EXTRACTED TEXT
** start **

File spoon-archives/marxism-thaxis.archive/marxism-thaxis_1996/96-11-23.164, message 16


Date: Wed, 30 Oct 1996 21:47:12 -0500 (EST)
From: Justin Schwartz <jschwart-AT-freenet.columbus.oh.us>
Subject: Re: M-TH: marxian, marxist, and the LTV



JL says that Marx didn't present his work as a social theory but as a
piece of political economy. I think this is wrong on both counts. When he
gave a name to his theory he called it "the materialist conception of
history," which siounds like social theory to me. Although he wrote a lot
about PE, he didn't see himself as doung PE but as presenting a "critique"
of PE, the term is present in the title of both hid major works on the
subject. The critique was largely that the PE of Ricardo, Smith,
etc.ignored history. That's why Capital is so full of historical analysis
and material.

Now, as to the claim that Marx didn't presenta  theory of the subject.

** end **

RAW DATA
** start **

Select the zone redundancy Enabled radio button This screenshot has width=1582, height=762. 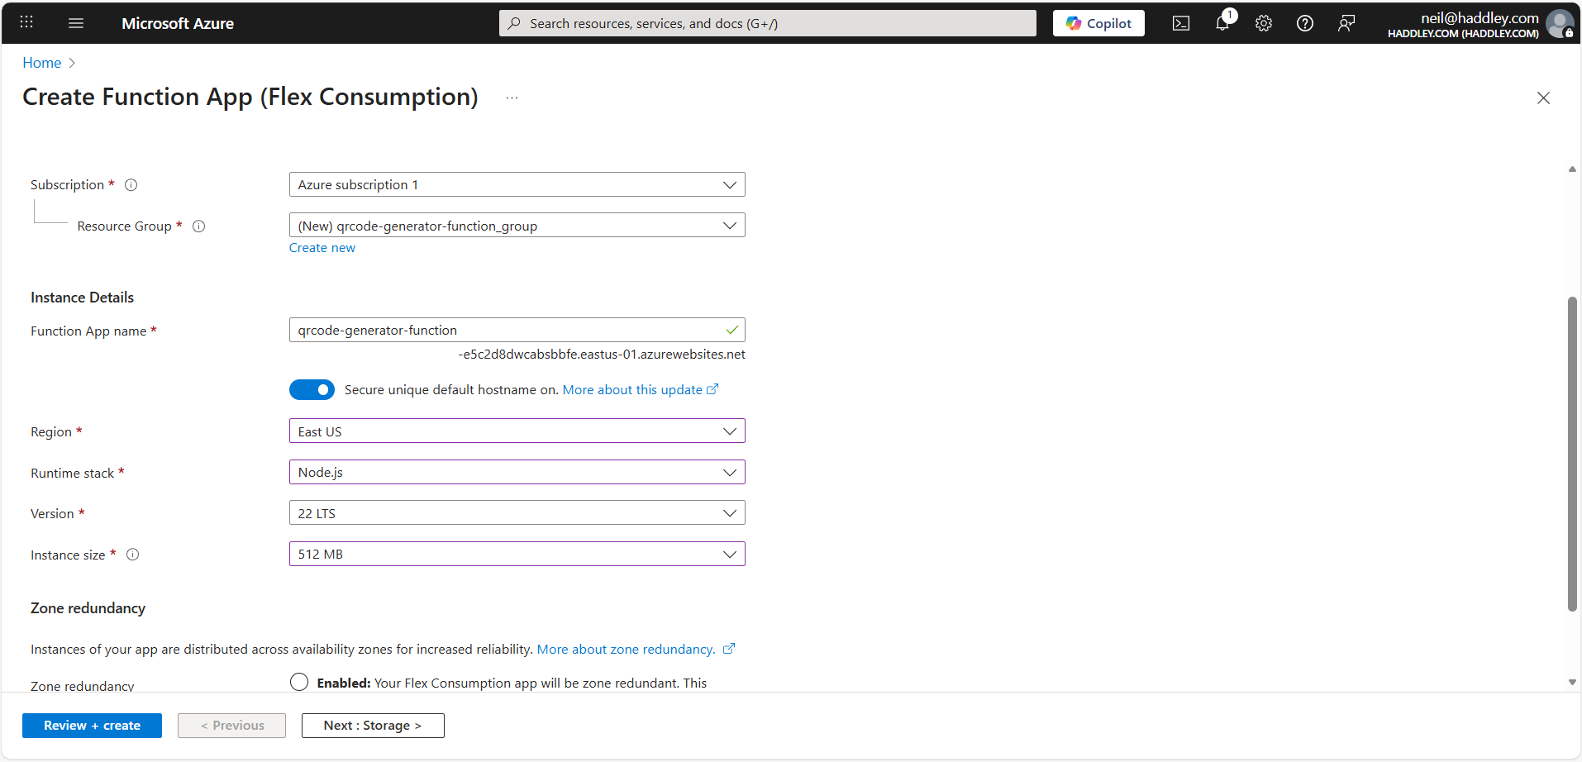point(299,682)
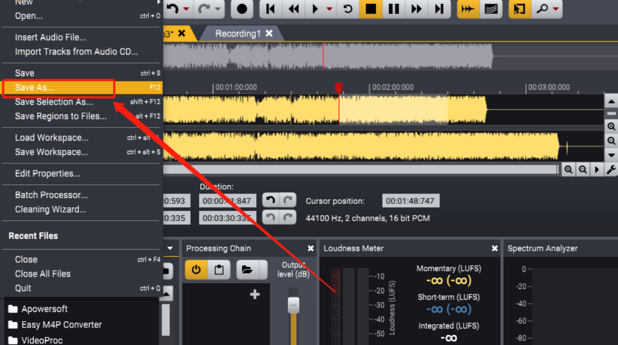
Task: Zoom in vertically using the magnifier icon on right edge
Action: [611, 127]
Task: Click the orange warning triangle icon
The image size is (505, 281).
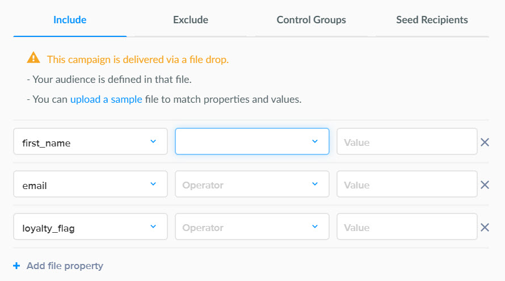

** end **

WHAT IS ASKED
(1) In the message about Marx, what name did Marx give to his theory?
(2) Please rewrite the part of the message about Marx between "of PE, the term" and "of the subject.", inclusive, changing "Capital" to "Das Kapital".
(3) Continue the message about Marx from its last sentence.

WRITTEN RESPONSES
(1) He called it "the materialist conception of history."

(2)
of PE, the term is present in the title of both hid major works on the
subject. The critique was largely that the PE of Ricardo, Smith,
etc.ignored history. That's why Das Kapital is so full of historical analysis
and material.

Now, as to the claim that Marx didn't presenta  theory of the subject.

(3)
Well, if that means he didn't think through the nature of consciousness
the way Hegel did, I agree. But there's a clear sense inw hich he thought
that Hegel had got a lot of that stuff right and, in M's famous phrase,
just needed to be set on his feet. So he develops a lot of analysis trying
to explain how the different phases of consciousness taht Hegel talks
about can be explained in their "material" context. The meaning of
"material" is key and debated, but it certainly does not mean, at least in
the broadest sense that M uses it, "narrowly economic." 

Thus while you find in Marx famous epgrams like, "The handmill gives you
the society with the feudal lord, th steam, taht with the industerial
capitalist," when he gets concrete in analysing any political moment, for
example, the class struggles in France, you do not find any simple
reductionist tendency to exaplin the poluitical developments in terms of
technology or indeed of class interests narrowly conceived. What
technology and class structure do for Marx is provide an explanatory
stryucture taht connects political, ideological, religious, etc. events
with their causes, which on Marx's own practuce _need not_ be economic.
Rather, they exert often subtle selection pressures on which ideas are
taken up by political groups for their own political, ideological, or
religious purposes, ruling out certain options (like the efficiacy of any
appeal to the Divine Right of Kings in capitalism) and promoting the
development of others.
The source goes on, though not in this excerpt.